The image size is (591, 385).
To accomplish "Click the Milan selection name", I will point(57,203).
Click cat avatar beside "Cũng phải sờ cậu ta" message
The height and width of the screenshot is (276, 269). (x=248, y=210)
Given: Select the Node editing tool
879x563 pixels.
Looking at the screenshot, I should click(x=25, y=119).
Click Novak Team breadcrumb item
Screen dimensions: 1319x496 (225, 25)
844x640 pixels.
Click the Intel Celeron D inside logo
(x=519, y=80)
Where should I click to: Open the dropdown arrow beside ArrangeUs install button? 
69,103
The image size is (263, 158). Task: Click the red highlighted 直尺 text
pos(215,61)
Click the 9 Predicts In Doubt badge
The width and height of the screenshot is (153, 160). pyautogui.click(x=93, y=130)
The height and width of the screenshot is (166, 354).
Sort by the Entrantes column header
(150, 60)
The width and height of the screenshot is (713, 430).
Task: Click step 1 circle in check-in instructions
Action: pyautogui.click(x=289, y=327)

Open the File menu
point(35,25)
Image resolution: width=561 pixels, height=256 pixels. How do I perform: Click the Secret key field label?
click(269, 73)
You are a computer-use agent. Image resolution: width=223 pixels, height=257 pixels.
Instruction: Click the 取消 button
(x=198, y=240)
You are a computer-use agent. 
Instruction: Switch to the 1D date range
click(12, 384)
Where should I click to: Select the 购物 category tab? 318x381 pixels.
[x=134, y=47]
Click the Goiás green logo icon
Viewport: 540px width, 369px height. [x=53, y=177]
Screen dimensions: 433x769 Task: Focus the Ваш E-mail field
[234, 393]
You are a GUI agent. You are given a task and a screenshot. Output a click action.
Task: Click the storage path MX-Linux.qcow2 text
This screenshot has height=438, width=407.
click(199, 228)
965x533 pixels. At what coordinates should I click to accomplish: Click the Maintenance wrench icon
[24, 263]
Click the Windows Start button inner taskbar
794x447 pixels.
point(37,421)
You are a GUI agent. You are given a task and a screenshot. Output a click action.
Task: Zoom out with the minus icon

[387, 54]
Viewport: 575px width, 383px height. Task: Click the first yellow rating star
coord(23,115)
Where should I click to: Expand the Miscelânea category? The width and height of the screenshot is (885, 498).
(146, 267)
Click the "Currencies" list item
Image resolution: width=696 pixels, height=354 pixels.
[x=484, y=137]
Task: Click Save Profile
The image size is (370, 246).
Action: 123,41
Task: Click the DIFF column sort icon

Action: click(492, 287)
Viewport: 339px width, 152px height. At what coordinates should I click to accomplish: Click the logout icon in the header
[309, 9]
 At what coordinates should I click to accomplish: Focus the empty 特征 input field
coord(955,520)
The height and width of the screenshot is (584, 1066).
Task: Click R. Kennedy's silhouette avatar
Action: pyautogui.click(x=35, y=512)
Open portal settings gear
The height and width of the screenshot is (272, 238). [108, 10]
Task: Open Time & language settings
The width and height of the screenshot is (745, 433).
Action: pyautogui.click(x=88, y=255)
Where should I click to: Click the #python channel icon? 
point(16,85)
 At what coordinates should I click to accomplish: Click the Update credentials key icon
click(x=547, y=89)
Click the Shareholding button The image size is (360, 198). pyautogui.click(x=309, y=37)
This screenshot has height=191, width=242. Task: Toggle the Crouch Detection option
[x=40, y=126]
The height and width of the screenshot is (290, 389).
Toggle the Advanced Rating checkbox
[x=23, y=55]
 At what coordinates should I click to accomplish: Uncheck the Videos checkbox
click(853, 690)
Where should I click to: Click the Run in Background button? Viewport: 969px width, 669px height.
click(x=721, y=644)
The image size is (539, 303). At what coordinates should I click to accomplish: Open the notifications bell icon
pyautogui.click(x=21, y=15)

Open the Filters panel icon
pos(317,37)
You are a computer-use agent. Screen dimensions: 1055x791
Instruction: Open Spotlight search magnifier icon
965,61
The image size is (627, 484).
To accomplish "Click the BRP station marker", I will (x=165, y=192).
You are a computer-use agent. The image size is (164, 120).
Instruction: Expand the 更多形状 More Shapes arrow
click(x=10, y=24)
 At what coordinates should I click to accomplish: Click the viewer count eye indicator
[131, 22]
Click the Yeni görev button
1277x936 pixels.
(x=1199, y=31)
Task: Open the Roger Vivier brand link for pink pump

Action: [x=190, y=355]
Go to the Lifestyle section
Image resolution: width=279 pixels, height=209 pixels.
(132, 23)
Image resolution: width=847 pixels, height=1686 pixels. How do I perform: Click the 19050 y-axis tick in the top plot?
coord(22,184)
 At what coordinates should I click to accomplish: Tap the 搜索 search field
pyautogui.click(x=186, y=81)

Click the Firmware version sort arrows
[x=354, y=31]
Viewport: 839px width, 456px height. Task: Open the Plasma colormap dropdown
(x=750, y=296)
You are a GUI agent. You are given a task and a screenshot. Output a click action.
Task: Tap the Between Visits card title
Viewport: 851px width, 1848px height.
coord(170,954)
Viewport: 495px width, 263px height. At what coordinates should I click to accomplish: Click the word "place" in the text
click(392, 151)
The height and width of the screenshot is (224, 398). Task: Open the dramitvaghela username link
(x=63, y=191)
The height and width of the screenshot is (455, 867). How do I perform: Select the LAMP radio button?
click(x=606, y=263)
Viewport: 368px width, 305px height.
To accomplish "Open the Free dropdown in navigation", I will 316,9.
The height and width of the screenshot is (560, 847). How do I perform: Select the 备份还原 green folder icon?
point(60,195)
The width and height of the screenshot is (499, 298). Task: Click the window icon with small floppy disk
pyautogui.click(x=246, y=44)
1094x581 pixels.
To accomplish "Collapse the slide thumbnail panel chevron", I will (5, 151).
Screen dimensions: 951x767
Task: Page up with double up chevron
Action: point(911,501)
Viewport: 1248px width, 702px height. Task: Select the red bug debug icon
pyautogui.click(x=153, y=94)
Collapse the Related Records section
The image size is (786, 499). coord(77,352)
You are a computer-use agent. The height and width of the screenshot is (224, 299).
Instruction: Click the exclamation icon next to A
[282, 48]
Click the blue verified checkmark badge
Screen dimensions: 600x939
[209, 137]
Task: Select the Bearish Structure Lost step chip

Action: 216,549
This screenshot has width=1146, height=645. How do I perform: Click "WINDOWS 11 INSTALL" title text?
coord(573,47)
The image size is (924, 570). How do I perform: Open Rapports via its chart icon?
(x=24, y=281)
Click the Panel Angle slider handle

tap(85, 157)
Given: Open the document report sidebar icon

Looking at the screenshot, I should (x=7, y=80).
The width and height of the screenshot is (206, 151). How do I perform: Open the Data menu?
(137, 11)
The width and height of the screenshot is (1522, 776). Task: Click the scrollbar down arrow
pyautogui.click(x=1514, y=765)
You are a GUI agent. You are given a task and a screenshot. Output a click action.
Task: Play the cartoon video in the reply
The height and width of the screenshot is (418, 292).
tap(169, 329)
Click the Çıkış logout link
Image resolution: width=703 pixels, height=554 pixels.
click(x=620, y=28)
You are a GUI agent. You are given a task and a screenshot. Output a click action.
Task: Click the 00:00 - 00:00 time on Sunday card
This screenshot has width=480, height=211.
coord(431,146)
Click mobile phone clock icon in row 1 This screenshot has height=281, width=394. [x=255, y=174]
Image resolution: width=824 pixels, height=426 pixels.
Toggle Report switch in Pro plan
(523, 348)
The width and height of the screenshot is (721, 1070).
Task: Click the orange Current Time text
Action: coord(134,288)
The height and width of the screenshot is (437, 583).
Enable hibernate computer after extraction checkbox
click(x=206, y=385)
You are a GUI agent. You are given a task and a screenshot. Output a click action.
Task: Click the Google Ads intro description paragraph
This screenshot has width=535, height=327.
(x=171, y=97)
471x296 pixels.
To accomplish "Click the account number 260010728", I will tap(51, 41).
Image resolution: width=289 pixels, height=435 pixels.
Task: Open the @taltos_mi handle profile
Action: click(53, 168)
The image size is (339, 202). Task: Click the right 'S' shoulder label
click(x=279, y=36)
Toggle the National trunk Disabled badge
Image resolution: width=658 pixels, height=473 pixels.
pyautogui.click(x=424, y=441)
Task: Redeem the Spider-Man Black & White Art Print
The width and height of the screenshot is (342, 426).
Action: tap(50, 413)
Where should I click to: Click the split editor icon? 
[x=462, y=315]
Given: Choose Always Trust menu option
--- --- ---
▶ [YOUR GOAL]
Every line in the records that holds the word "card" should be copied into the answer.

▶ [SOLUTION FOR THIS PROBLEM]
Task: Tap the Between Visits card title
Task: Click the 00:00 - 00:00 time on Sunday card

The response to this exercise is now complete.